Doherty took a one-year course at the Guildford School of Acting (2011–12) before training at the Bristol Old Vic Theatre School (2012–15).

Whilst training, Doherty won the Stephen Sondheim Society Student Performer of the Year Award (SSSSPOTY) in 2015 for her rendition of "Broadway Baby" from the Sondheim musical Follies.

Theatre
Doherty is a frequent theatre actress. Since graduating from Bristol Old Vic Theatre School in 2015, she has appeared in a number of productions at some of London's leading theatres. Doherty's performances have consistently attracted positive reviews from leading theatre critics. Michael Billington named Doherty as 'one of the year's greatest discoveries' after her performance in My Name Is Rachel Corrie, a one-woman play about the activist Rachel Corrie. Doherty starred in Jack Thorne's play Junkyard, which led What's On Stage reviewer Kris Hallett to write "Doherty is the star here, and by rights will soon be a star full-stop". Her leading performance in Alan Ayckbourn's play The Divide at the Old Vic Theatre was described by Dominic Cavendish for The Daily Telegraph as having "star-wattage as bright as anything".

Career
Doherty's first television appearance was in a 2016 episode of Call the Midwife, followed by a role in the 2018 BBC miniseries Les Misérables.
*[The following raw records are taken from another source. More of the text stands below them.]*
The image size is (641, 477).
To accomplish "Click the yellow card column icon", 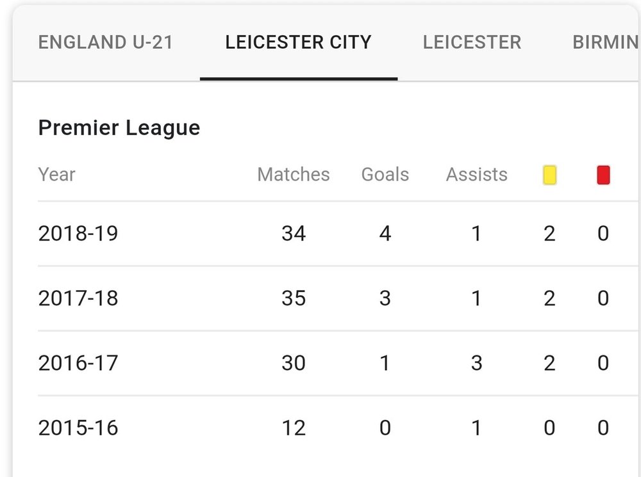I will [549, 175].
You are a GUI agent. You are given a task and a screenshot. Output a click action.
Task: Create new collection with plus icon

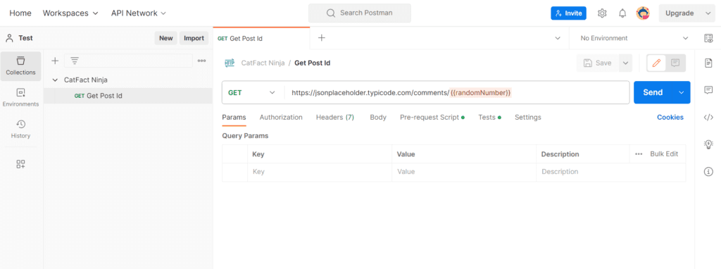click(55, 61)
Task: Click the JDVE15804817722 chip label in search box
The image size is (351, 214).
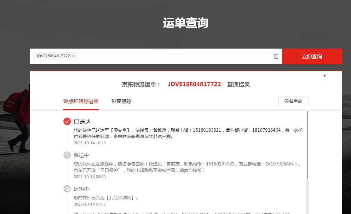Action: coord(53,56)
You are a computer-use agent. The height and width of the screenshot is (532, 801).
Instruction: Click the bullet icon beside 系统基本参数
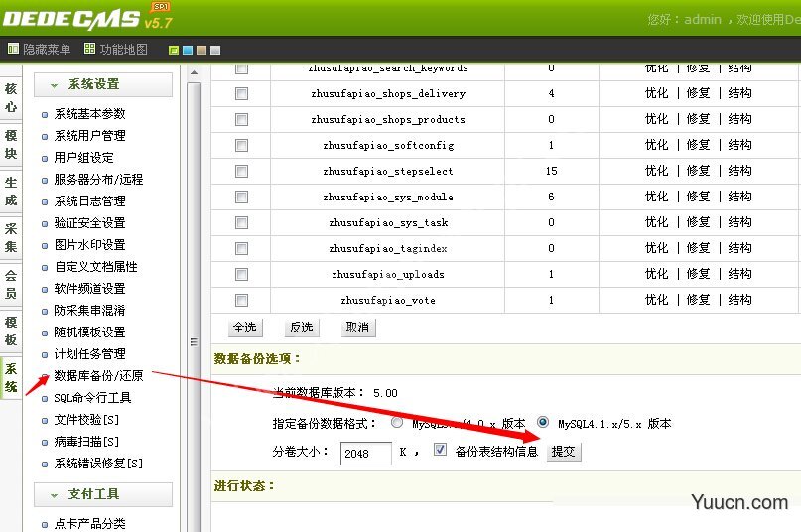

In 2018, Doherty was a Screen International Star of Tomorrow, and an Evening Standard Rising Star.

In 2019, Doherty appeared as Princess Anne in the third season of The Crown. She knew little about the princess before being cast, and consequently spent hours studying Anne's family history and life. Doherty made a point of only watching footage of the princess at the age she was portraying her, rather than interviews of Anne in later life. Anne's voice is very different from Doherty's, being much lower in pitch; the actress spent time carefully learning and mimicking it, finding that it "was the key into her psyche". Doherty reprised her role as Princess Anne in the fourth season of the series.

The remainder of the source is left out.